Claire Elie, enseignante en copie à l’école La fontaine, propose à ses élèves depuis le 1er janvier 2017 de participer à la réalisation d’un projet ambitieux, la copie du tableau de Winterhalter : « L’impératrice Eugénie entourée de ses dames d’honneur »
L’idée
L’idée de faire une copie collective a germé au printemps 2016. Le copiste travaille souvent seul à son tableau avec sa manière de faire et ses techniques ; aussi ce type d’exercice n’est pas fréquent et je n’en connais pas d’exemples. Ce projet est réalisé avec la collaboration des élèves de l’atelier de copie de l’Ecole Lafontaine. Le tableau est accroché dans l’atelier. Il ne faut pas oublier que beaucoup de peintres peignaient traditionnellement en atelier avec l’aide de leurs élèves.
Le choix de l’œuvre
Le choix de l’œuvre a été guidé selon plusieurs principes.
Un caractère régional :
Il fallait une œuvre faisant écho au territoire géographique où nous nous trouvons. En Allier, la période du Second Empire est une période de développement économique sans précédent. De grandes figures du régime y sont implantées comme Fould, Morny mais surtout l’empereur qui se rend régulièrement à Vichy et qui est accompagné de son épouse Eugénie qu’on voit dans le tableau entourée de ses dames d’honneur.
Le peintre :
C’est également la découverte d’un peintre de talent, Winterhalter, un peu mit de côté en raison de la mode des impressionnistes et de sa claire appartenance au régime puisqu’il est portraitiste de la cours… mais il est également le grand portraitiste de toutes les cours européennes de l’époque. Alors qu’on redécouvre Vigée Lebrun, Winterhalter est son pendant masculin à peine un siècle plus tard. Il a su comme nul autre traduire le ton romantique de son époque en réalisant de magnifiques portraits de l’élite européenne : la reine Victoria, l’impératrice D’Autriche Hongrie, la tzarine…il est inégalable pour ses portraits de femmes, flatteurs, vaporeux, mettant à chaque fois subtilement en valeur la beauté de ses clientes.

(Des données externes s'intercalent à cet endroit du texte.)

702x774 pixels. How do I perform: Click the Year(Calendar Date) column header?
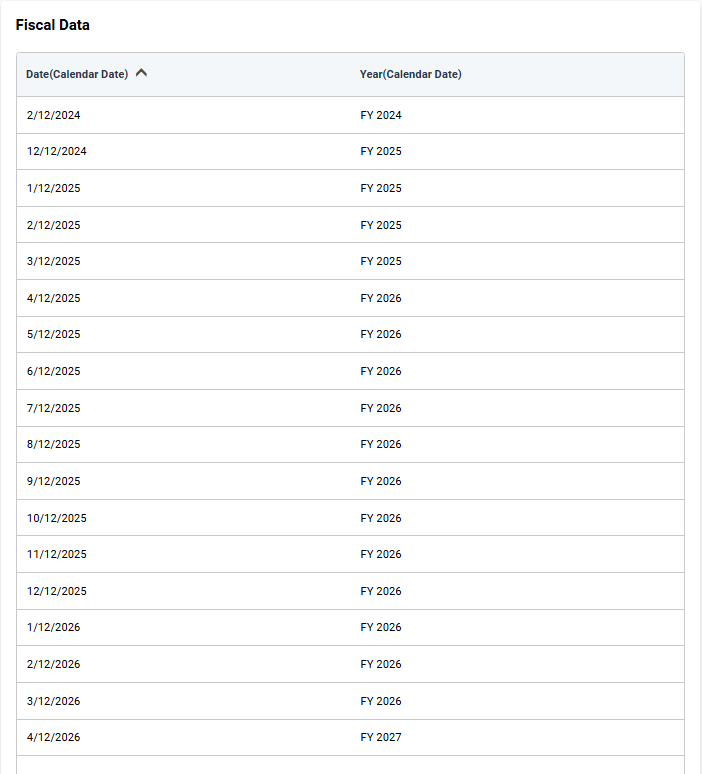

Techniquement on ne peut que remarquer la perfection formelle du dessin, des zones aux modelés très travaillés (visages, épaules), le sens des détails (bijoux, accessoires du vêtement), l’éclat des soieries contrastant avec des zones plus négligées souvent en arrière- plan qui donnent un effet réaliste et presque photographique.
La peinture
C’est en dernier le plaisir de se lancer sur un tableau de grand format, romantique et « glamour », à la palette riche de ravissantes couleurs comme celles des robes à crinolines aux textures précieuses comme la soie, le taffetas, le tulle, la dentelle. Ces dames ont des visages raffinés et parfois mélancoliques. Ce tableau d’apparat, orchestré et « factice » montre à l’époque ces demoiselles sous leurs meilleurs jours, à la dernier mode parisienne avec ces robes de bal dans un décor champêtre irréaliste. Transparaissent leurs idéaux romantiques et la volonté de faste du régime qui souhaite se rattacher aux exemples du passé notamment ici Vigée Lebrun et à la cour de Marie-Antoinette qu’Eugénie admirait.
Mise en œuvre technique du tableau
Techniquement, il a fallu réduire le tableau de moitié de son format, ce qui est déjà grand. En effet , les espaces ne permettaient pas d’accueillir le format d’origine. Le châssis a été réalisé sur mesure par un ébéniste hollandais, Evert Pardekooper. La toile est une toile de lin datant de l’époque du Second Empire. Elle a été clouée puis encollée à la colle de peau de lapin et enfin apprêtée à l’ancienne avec cette colle et du blanc de Meudon. Le report a été utilisé avec la technique du carroyage, technique ancienne.
*On a cependant pas oublié notre époque et l’utilisation des nouvelles technologies. Cette technique du carroyage a été facilitée par un prototype : un logiciel de carroyage conçu par l’ingénieur Claude Brunet. Il n’est pas encore commercialisé.
Une fois le dessin préparatoire réalisé, les carreaux ont été gommé et le fonds commencé. On a utilisé de l’essence de térébenthine, ce qui est cohérent avec l’époque.